Are my words harsh? I don’t know, go to the NICU at your nearest hospital and ask those nurses. Go to the morgue in your county and ask the coroner how they’re doing. I am commanded to mourn with those who mourn, and I have to love everyone as a believer in Jesus, but I don’t have to be perfect at it, and I don’t have to place myself in danger to do so.
Because we chose to take a deadly pandemic seriously, every facet of our lives has been affected. We both work remotely (full acknowledgement of the privilege inherent to do so). Most of our kids school remotely. In about five weeks, I will have completed 73 units of law school remotely. Nothing about it has been easy. There’s been a mental health toll, a physical health toll, an emotional toll. We have not seen our extended families. We have missed holidays and birthdays and anniversaries and births. We watched as other people did these things because they, too, were tired of being alone—and then watched as the damage and casualties resulted. Someone I know attended a funeral in person and was one of 38 people from the funeral to test positive. Jon’s uncle died, and we attended the funeral via zoom. Jon’s been in the ICU too many times pre-Covid to roll those dice now. Nothing is worth that.
Will I get a law school graduation? Maybe. I’m sad about the prospect of not, but I also will not endanger my family or others by satisfying something I want as more important than someone else’s life. I worry about what I have missed in isolation that I would have otherwise learned had covid never happened. But it did, and my law school experience is something the entire legal classes of 20, 21, and 22 are going to carry with us, for better and for worse. I am hoping there is good that can be mined from it—that we can increase accessibility for the disabled, make work and life more balanced, decrease unnecessary commutes, and have a familiarity with technical assistance devices that will allow us to serve clients better. That’s my hope.
I had my second quarantine birthday, and now we all have had two while in isolation. This is one of those things I think its good we didn’t know and couldn’t see when this all started. It would have felt far to heavy to digest. And yet here we are. Abby turned 15, Kelsey and Bean both turned 18, Jeff turned 20, Jon had a 50th. None of the things we wished to do to celebrate those milestones was possible. So we place those hopes and dreams in a box, to be taken out sometimes in the indeterminate future of “when all this is over.”

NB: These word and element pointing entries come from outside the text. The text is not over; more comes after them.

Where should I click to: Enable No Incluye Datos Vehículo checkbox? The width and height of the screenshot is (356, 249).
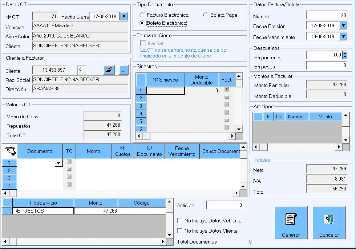pos(179,221)
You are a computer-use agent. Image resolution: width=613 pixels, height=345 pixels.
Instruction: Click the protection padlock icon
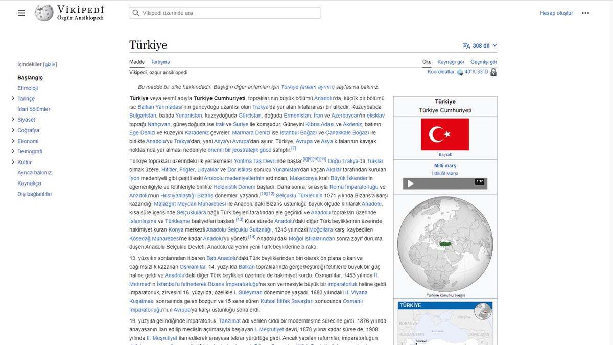pyautogui.click(x=493, y=72)

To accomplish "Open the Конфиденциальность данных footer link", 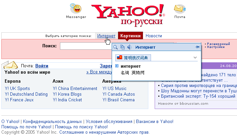I will tap(52, 122).
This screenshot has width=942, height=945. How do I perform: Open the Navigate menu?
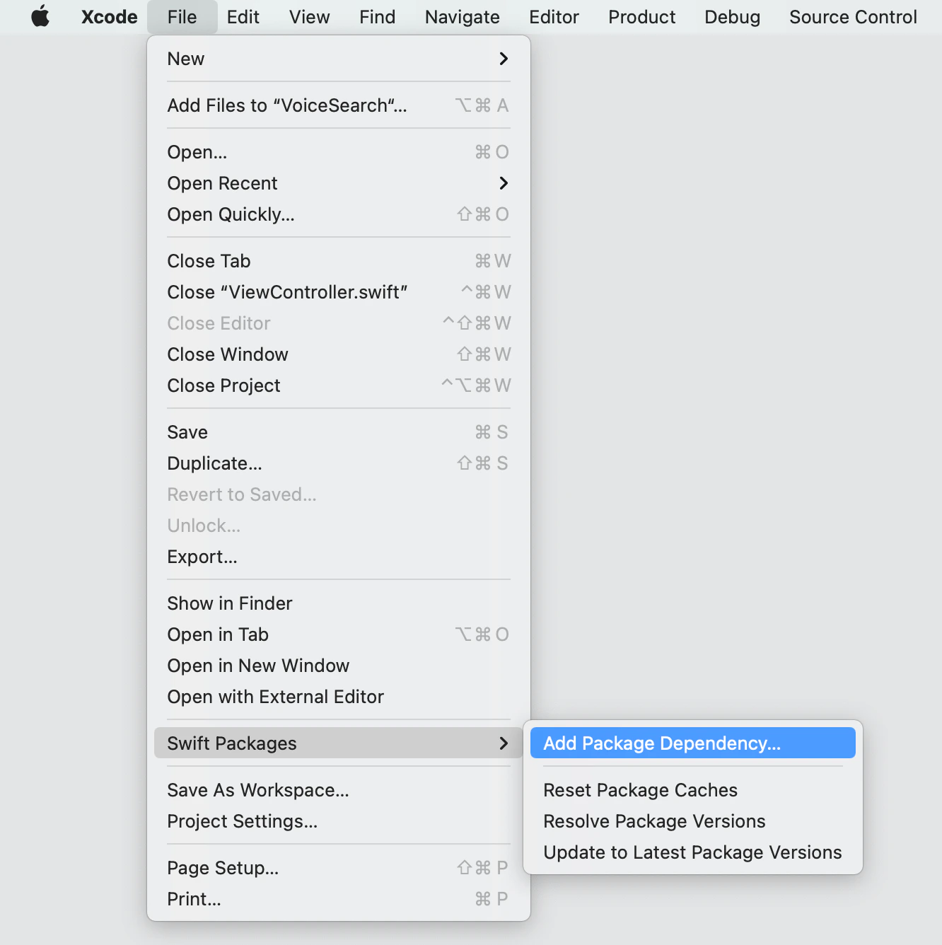tap(462, 17)
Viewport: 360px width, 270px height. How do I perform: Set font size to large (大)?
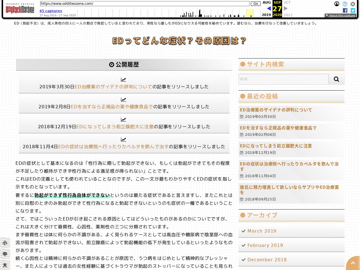tap(5, 265)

The next five weeks are going to be hard. My class load isn’t particularly heavy, at least compared with previous semesters, but I am also working 25-30 hours a week on top of full-time school. And homeschooling two kids. And starting bar prep. And it’s a lot. But like everything else, you just keep going. What else are you going to do?
I hope you and yours are well. I hope time brings healing to what currently feels like unbridgeable breaches of collective trust. I hope. But I don’t know anything anymore.